Determine how many lines of the listing below hold the string "will". Reply only with the number.

### [MATERIAL PROVIDED]
+++

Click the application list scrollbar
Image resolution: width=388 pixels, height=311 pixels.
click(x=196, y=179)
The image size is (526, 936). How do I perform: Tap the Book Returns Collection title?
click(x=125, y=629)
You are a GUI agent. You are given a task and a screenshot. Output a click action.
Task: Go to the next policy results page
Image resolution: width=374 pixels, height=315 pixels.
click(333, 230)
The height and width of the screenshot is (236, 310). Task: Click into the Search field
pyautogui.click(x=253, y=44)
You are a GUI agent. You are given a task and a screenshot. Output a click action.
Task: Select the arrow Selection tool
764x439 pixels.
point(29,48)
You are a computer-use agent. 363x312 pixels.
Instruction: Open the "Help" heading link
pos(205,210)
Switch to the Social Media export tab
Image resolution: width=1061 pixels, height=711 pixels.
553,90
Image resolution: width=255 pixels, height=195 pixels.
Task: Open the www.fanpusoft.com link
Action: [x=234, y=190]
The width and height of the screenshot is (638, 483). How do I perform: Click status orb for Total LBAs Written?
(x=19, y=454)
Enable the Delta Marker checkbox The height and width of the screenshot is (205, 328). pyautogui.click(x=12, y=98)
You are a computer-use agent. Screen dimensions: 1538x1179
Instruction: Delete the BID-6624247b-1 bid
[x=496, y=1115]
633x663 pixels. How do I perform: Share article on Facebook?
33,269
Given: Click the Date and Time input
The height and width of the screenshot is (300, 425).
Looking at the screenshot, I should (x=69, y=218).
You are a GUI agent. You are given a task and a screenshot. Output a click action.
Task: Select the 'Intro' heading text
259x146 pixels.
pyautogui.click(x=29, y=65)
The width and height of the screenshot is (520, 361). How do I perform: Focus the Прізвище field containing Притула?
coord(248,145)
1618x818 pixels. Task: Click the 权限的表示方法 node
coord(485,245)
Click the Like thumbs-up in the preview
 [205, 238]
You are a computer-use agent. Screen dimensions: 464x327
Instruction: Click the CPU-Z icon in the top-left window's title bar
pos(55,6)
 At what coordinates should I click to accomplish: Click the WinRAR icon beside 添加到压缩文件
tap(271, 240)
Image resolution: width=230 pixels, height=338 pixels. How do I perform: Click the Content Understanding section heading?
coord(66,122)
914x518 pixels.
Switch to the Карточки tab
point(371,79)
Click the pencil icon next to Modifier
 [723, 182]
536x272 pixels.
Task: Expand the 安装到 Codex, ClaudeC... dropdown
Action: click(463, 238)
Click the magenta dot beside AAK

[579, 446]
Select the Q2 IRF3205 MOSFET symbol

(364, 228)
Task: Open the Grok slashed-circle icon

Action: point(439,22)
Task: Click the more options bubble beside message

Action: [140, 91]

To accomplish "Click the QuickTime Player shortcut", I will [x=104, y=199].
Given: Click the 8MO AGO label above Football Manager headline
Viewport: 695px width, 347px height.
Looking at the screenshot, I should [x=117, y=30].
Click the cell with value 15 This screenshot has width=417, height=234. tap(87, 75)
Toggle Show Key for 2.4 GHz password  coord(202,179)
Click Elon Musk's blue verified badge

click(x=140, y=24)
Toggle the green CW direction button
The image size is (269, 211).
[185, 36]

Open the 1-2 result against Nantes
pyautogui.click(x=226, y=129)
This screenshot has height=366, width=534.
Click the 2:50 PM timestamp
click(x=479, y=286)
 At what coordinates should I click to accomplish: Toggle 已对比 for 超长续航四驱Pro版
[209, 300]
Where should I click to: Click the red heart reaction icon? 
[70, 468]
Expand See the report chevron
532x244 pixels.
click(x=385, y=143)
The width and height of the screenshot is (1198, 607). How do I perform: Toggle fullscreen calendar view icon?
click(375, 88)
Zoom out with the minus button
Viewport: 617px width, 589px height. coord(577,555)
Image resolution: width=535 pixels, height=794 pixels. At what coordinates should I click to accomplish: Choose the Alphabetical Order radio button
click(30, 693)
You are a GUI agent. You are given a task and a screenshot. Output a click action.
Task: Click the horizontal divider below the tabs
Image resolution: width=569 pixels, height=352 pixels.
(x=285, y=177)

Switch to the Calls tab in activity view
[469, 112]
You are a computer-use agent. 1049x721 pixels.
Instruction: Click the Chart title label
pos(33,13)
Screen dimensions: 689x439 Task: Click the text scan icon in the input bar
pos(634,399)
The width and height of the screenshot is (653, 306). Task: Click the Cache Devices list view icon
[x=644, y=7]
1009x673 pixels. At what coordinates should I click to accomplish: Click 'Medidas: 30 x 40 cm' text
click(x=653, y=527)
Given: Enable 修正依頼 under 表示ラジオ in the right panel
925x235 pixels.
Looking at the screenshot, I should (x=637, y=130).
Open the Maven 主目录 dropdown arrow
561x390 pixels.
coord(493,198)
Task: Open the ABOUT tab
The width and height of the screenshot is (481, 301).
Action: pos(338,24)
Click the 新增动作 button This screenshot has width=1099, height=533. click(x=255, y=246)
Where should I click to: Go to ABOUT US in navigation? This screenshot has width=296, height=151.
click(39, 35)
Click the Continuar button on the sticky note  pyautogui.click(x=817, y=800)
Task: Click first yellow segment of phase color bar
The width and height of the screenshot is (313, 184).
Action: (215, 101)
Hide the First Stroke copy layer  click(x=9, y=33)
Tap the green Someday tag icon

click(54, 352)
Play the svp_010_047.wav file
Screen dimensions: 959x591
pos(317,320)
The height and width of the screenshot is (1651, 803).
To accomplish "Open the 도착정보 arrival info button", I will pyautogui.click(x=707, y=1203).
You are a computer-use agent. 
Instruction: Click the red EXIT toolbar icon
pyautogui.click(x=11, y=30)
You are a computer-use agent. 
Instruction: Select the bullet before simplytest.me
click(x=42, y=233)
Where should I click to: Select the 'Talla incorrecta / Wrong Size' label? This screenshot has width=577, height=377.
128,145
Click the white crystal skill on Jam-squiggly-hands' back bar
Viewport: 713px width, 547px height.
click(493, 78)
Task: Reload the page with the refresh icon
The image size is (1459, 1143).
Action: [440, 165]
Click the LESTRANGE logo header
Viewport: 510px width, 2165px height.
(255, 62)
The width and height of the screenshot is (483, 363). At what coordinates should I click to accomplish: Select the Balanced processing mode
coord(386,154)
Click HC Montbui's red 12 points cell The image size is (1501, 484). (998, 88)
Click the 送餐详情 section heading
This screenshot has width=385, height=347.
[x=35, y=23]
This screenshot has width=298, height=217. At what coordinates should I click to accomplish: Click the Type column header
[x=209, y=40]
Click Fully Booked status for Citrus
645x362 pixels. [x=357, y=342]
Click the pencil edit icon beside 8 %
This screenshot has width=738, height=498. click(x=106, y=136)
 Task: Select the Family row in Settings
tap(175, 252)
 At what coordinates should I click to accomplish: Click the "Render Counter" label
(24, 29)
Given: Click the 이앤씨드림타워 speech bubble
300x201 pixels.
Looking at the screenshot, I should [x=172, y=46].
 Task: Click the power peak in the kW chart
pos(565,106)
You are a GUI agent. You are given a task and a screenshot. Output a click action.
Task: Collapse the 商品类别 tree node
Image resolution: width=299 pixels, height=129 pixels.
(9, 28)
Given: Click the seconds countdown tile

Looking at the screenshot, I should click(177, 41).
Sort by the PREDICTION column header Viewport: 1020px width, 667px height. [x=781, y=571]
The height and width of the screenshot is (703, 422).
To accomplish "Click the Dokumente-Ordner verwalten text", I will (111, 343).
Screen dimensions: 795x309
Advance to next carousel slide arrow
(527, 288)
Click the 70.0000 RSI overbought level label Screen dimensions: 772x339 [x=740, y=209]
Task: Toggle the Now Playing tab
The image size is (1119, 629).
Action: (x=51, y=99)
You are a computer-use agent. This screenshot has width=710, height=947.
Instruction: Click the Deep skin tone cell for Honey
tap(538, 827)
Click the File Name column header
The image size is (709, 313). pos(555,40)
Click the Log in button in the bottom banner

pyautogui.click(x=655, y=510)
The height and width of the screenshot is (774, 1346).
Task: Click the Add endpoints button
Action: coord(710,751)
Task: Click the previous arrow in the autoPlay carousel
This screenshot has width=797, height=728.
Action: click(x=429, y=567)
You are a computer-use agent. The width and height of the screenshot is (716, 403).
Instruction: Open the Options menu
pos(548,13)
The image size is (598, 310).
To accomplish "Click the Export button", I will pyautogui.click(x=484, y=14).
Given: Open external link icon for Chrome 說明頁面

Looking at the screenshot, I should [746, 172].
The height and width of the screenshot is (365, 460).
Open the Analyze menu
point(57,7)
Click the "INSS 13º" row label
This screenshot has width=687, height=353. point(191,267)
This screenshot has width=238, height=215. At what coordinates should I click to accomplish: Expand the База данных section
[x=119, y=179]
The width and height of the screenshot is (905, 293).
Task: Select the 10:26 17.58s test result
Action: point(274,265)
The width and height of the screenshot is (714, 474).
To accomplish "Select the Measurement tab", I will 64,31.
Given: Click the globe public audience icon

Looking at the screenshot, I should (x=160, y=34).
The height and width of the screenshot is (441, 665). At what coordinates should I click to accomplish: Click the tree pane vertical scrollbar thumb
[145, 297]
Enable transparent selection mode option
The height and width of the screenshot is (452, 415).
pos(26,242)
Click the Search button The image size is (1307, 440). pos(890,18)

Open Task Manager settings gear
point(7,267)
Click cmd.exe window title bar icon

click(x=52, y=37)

+++

### [TASK RESULT]
5